* begin Given entries *
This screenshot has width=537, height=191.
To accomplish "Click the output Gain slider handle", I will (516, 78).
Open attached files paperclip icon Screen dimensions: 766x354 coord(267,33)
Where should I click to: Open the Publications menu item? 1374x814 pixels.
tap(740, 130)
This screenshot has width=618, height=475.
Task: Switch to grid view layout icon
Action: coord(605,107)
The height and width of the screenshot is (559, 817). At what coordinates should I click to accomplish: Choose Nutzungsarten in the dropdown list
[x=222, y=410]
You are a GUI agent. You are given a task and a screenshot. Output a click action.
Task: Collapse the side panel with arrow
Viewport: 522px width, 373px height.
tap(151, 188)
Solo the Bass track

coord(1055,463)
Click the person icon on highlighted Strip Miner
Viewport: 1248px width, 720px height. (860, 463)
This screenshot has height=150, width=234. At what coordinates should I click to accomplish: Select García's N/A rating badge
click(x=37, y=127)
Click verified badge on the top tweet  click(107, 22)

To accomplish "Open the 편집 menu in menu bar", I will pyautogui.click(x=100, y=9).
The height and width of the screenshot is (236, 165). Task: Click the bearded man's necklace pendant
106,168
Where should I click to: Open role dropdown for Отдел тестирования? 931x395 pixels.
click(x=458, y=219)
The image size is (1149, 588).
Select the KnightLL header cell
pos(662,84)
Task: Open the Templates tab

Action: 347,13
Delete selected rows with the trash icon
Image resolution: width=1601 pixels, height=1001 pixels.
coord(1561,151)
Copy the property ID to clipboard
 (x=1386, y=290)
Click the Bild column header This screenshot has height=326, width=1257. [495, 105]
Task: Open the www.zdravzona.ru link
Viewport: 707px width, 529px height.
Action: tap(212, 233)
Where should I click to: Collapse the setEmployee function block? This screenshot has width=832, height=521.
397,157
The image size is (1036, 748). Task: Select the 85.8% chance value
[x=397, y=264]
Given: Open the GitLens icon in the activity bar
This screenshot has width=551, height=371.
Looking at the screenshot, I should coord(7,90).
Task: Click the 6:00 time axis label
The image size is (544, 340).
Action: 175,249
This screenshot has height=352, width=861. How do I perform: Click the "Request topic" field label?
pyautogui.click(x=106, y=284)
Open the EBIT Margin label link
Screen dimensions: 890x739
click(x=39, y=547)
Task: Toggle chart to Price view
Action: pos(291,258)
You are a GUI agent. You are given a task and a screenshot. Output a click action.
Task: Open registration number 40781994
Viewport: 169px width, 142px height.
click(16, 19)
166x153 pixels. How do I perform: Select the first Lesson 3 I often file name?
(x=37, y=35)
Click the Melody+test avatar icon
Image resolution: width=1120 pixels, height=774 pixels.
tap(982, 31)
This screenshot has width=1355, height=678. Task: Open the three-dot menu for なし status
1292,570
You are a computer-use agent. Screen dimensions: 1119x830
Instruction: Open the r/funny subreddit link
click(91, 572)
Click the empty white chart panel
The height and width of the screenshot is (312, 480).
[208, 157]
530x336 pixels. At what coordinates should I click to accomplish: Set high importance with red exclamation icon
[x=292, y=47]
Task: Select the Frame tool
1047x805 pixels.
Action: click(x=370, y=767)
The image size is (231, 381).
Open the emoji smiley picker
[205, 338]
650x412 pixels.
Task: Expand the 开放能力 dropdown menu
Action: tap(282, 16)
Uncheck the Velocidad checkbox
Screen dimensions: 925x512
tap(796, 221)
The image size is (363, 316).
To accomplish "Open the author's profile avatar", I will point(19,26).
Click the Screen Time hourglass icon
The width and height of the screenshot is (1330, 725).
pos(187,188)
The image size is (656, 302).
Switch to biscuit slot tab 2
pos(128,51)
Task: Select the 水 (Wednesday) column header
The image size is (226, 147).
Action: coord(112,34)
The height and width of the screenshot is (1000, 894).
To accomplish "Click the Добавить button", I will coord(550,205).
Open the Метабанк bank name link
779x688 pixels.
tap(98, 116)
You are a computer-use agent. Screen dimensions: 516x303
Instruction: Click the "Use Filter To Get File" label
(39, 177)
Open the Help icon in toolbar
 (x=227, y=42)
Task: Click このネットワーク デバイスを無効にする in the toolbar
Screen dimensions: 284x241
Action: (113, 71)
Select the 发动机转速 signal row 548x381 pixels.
* end Given entries *
| To be done |
Copy the material word for word, from the line with "The height and width of the screenshot is (1000, 894)." to the line with "tap(98, 116)".

| Full output |
The height and width of the screenshot is (1000, 894).
To accomplish "Click the Добавить button", I will coord(550,205).
Open the Метабанк bank name link
779x688 pixels.
tap(98, 116)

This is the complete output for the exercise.